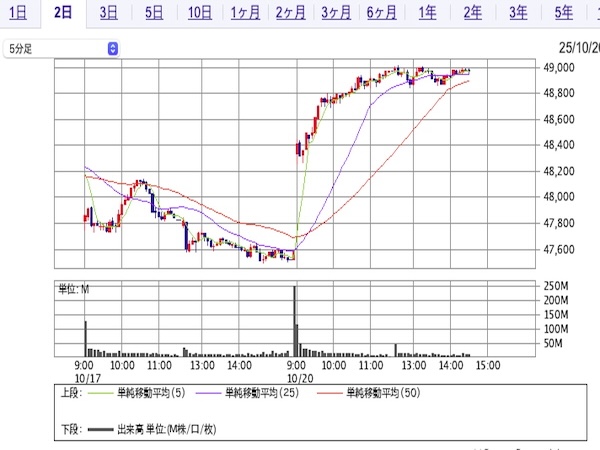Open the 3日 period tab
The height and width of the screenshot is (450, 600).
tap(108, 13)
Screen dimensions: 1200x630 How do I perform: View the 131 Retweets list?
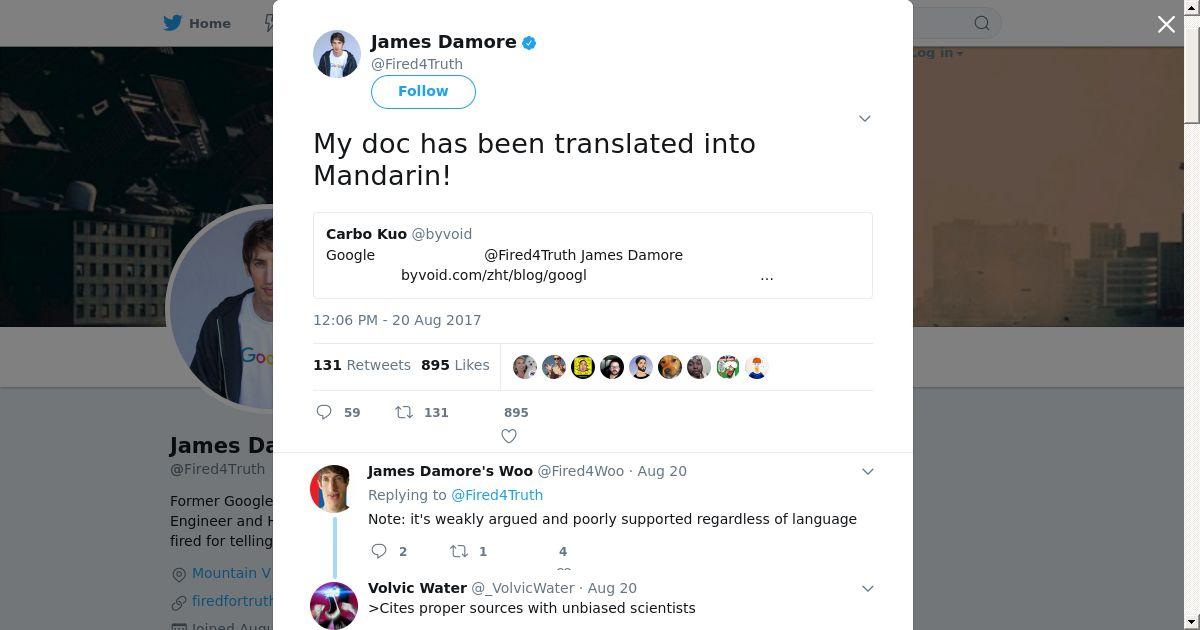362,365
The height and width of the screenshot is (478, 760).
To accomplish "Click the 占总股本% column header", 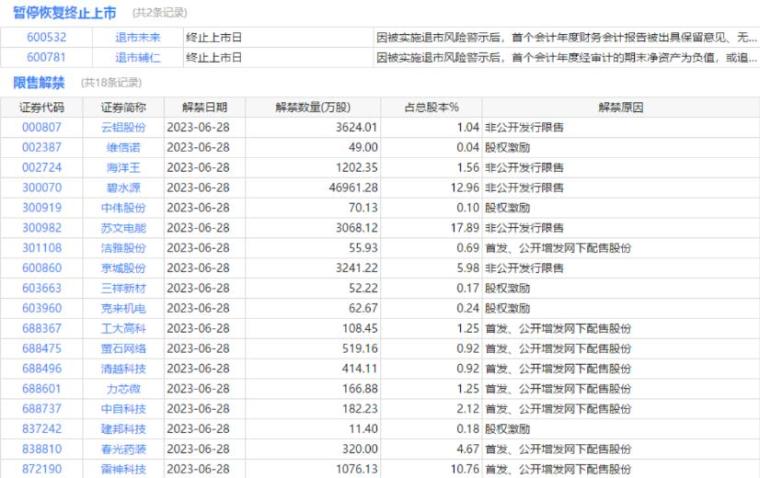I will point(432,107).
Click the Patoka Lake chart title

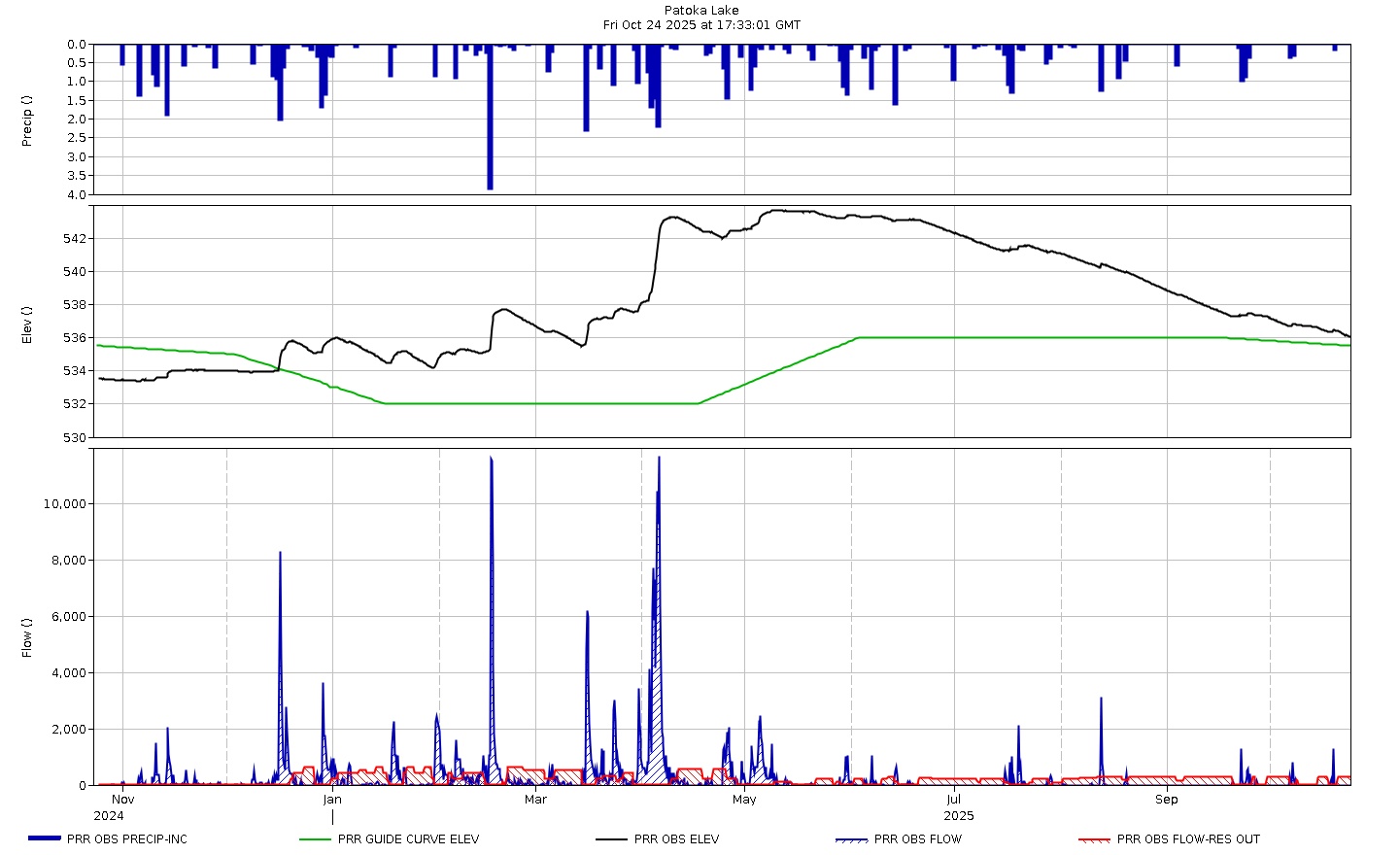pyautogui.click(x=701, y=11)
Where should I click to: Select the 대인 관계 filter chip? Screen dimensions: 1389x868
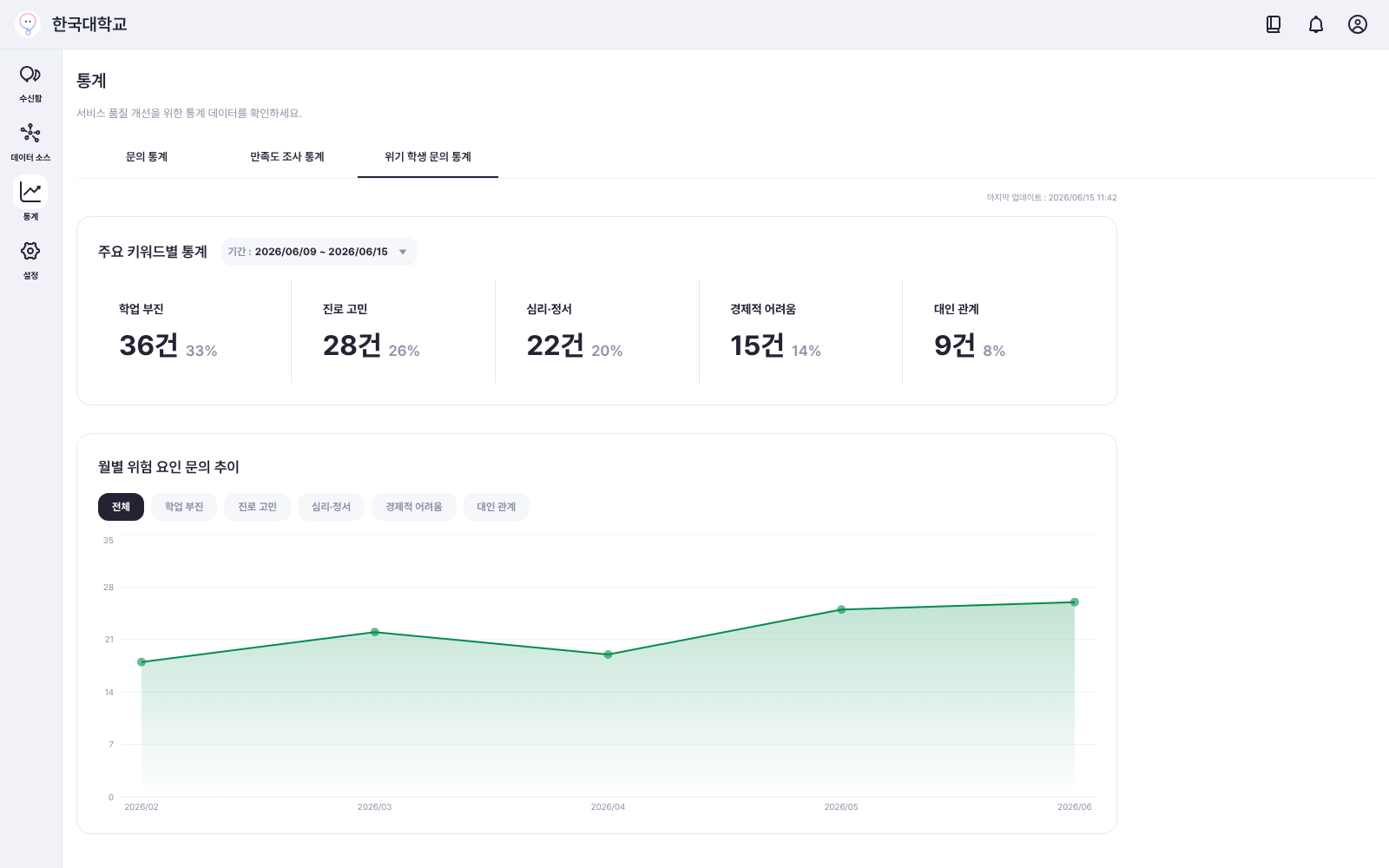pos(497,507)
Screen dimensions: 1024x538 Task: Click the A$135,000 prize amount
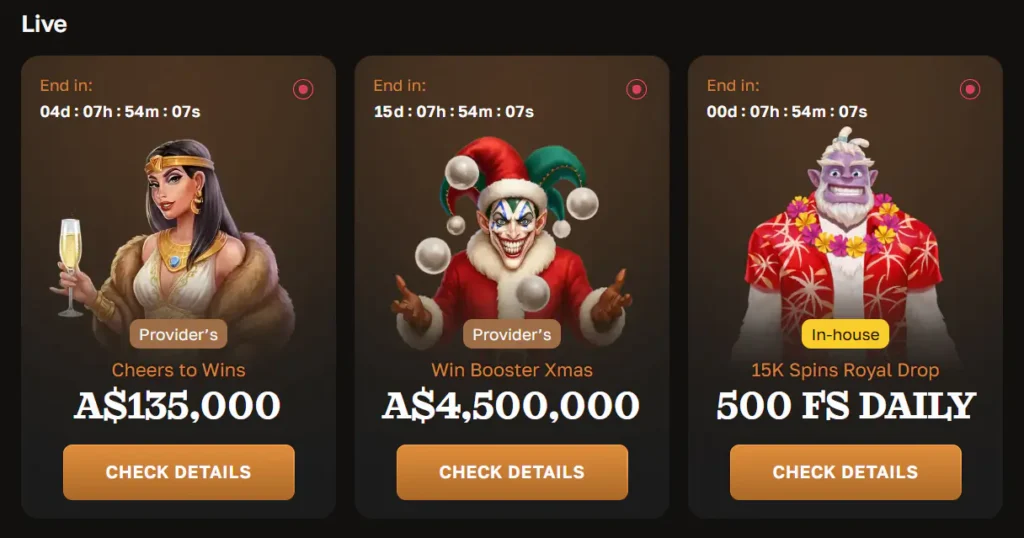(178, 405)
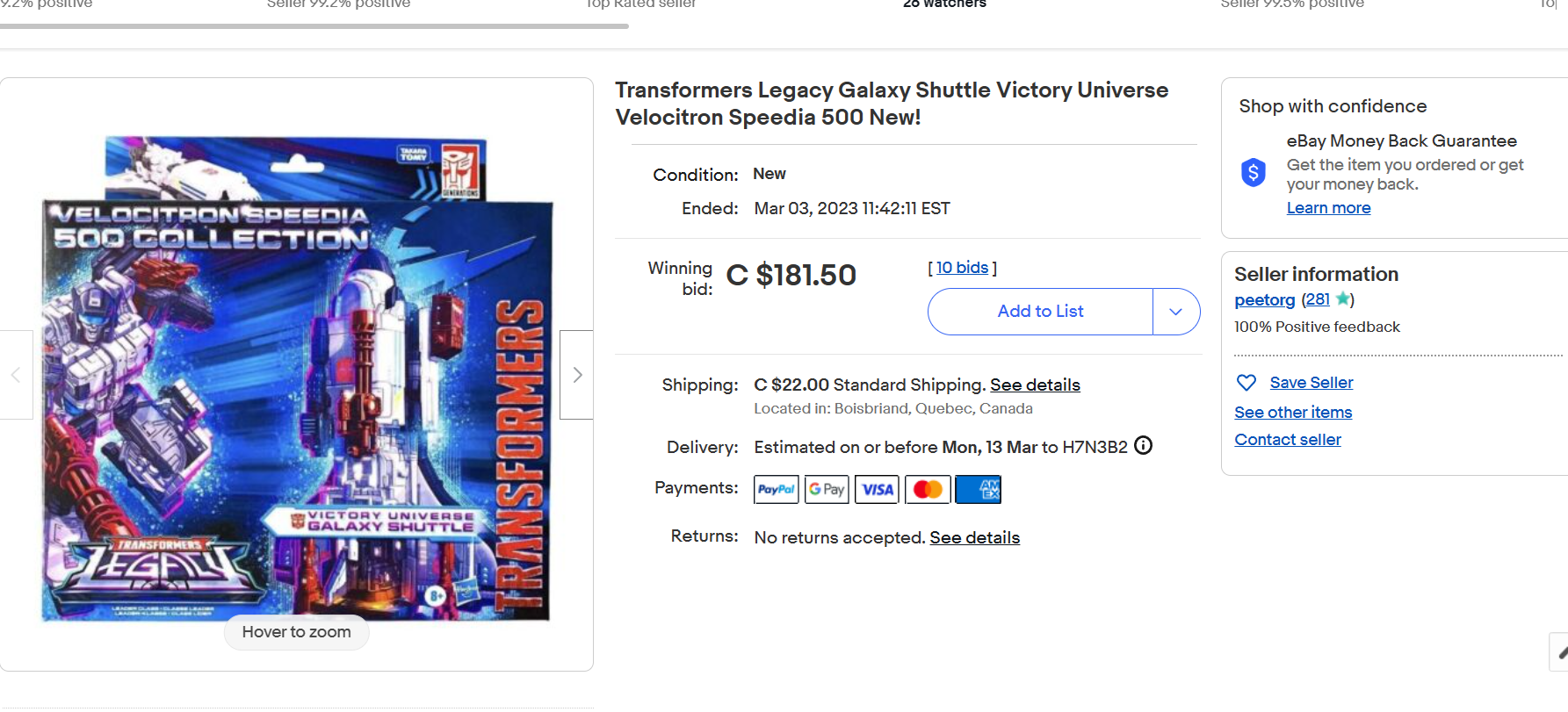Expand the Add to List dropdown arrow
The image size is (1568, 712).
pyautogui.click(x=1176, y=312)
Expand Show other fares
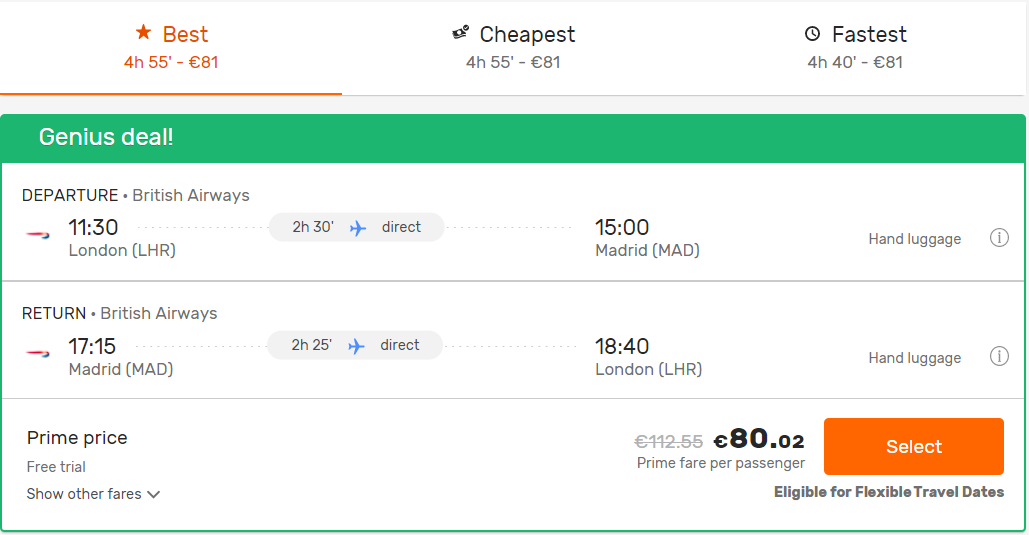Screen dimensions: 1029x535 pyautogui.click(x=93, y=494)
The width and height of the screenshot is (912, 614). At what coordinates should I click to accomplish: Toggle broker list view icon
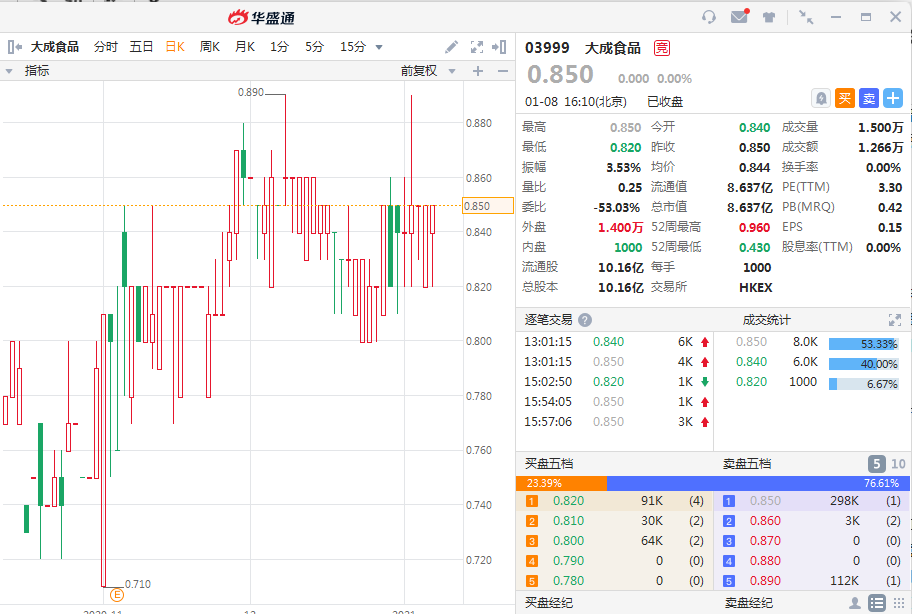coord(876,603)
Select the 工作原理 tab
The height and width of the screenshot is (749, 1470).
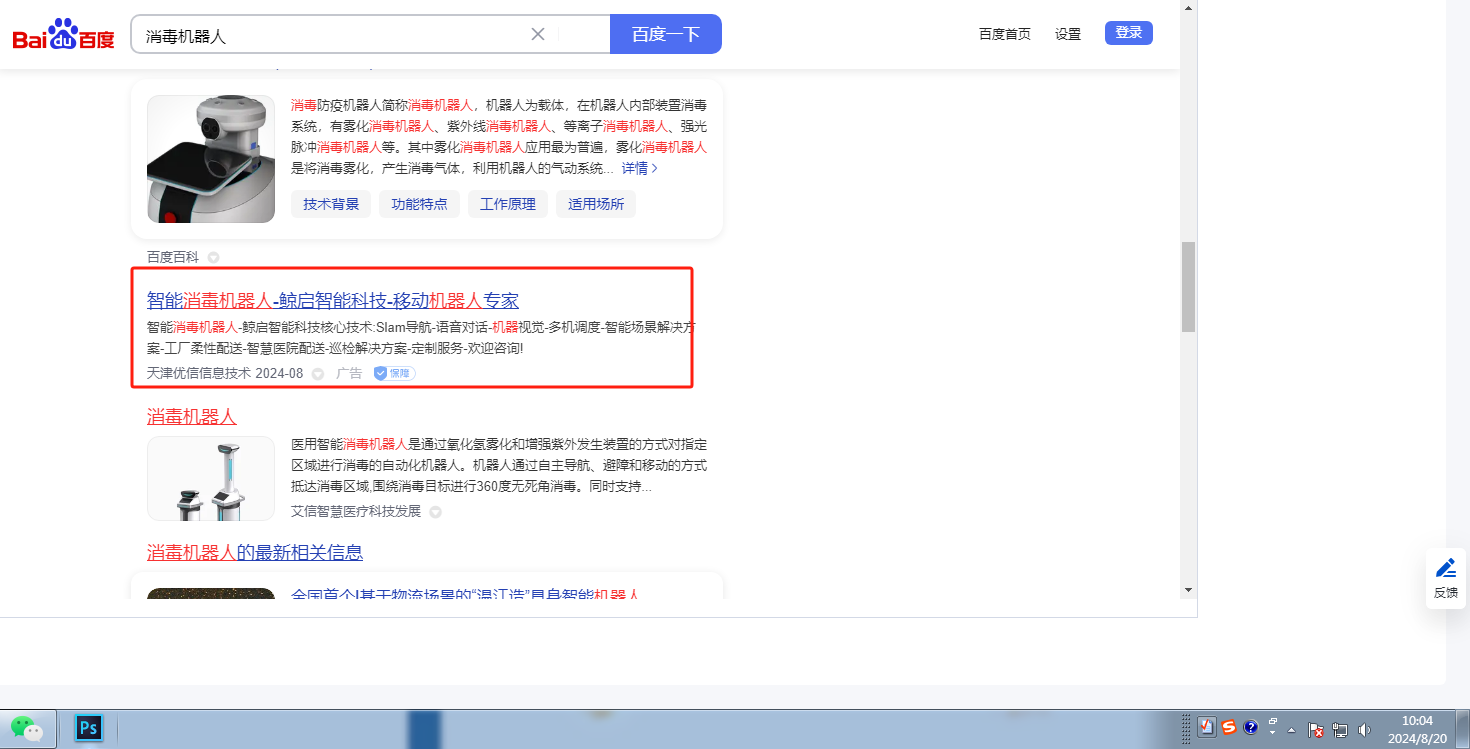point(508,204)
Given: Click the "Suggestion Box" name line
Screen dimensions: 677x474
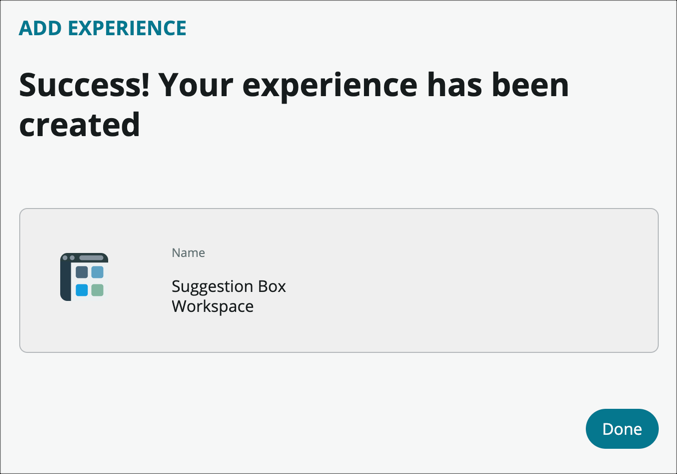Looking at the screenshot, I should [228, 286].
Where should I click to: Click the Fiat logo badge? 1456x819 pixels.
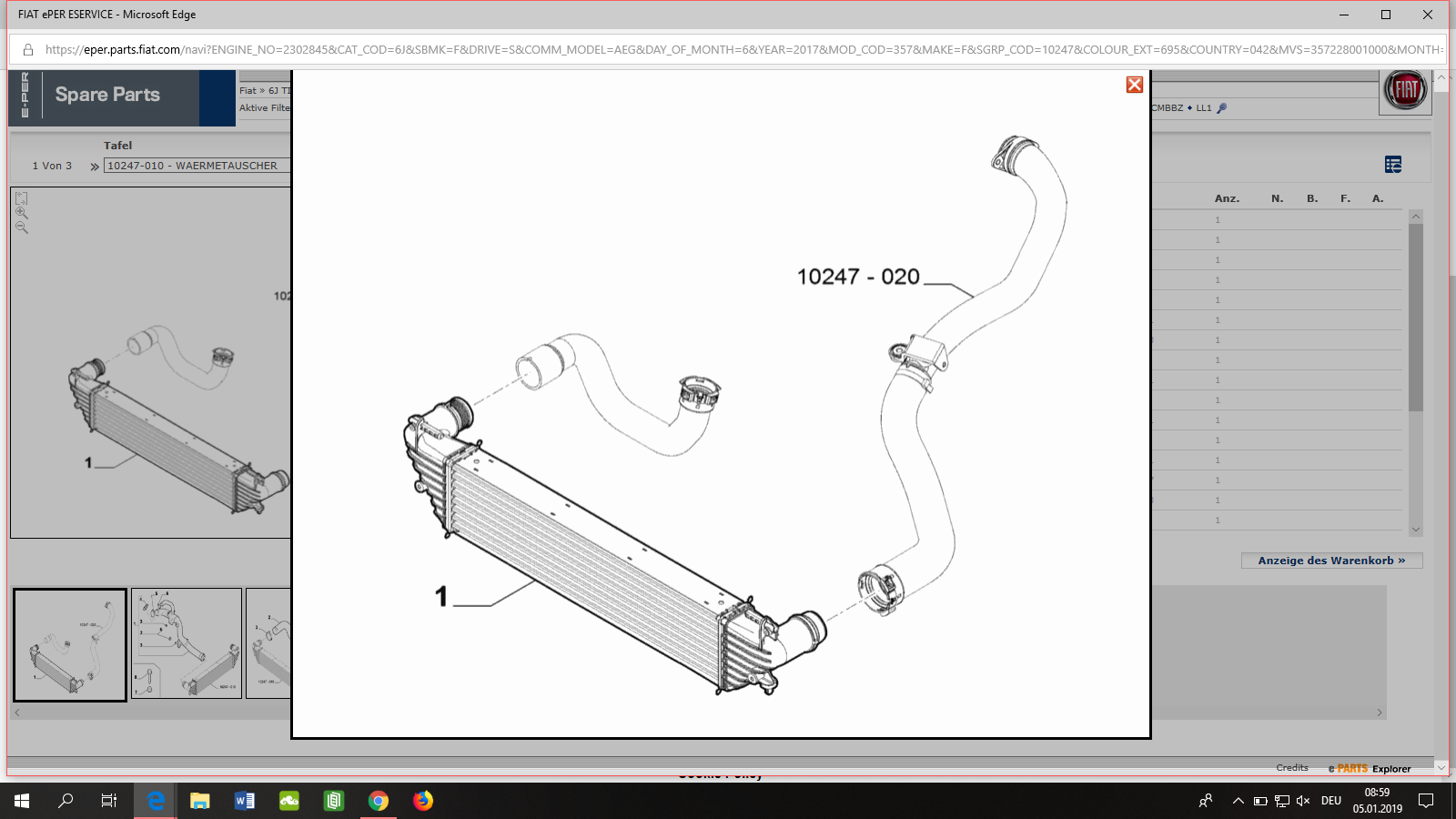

━━━━━━━━━━━━━━━━━━━━

YOUR OBJECTIVE
The answer is to be the lines from the line that contains "Expand Show other fares" through the last line of the material, retyped exactly, both included, with pictures left out, please.

RESULT OF THE EXERCISE
Expand Show other fares
Screen dimensions: 1029x535 pyautogui.click(x=93, y=494)
The width and height of the screenshot is (912, 614). At what coordinates should I click to accomplish: Toggle broker list view icon
coord(876,603)
Select the 工作原理 tab
The height and width of the screenshot is (749, 1470).
point(508,204)
Given: Click the "Suggestion Box" name line
Screen dimensions: 677x474
Looking at the screenshot, I should [228, 286].
Where should I click to: Click the Fiat logo badge? 1456x819 pixels.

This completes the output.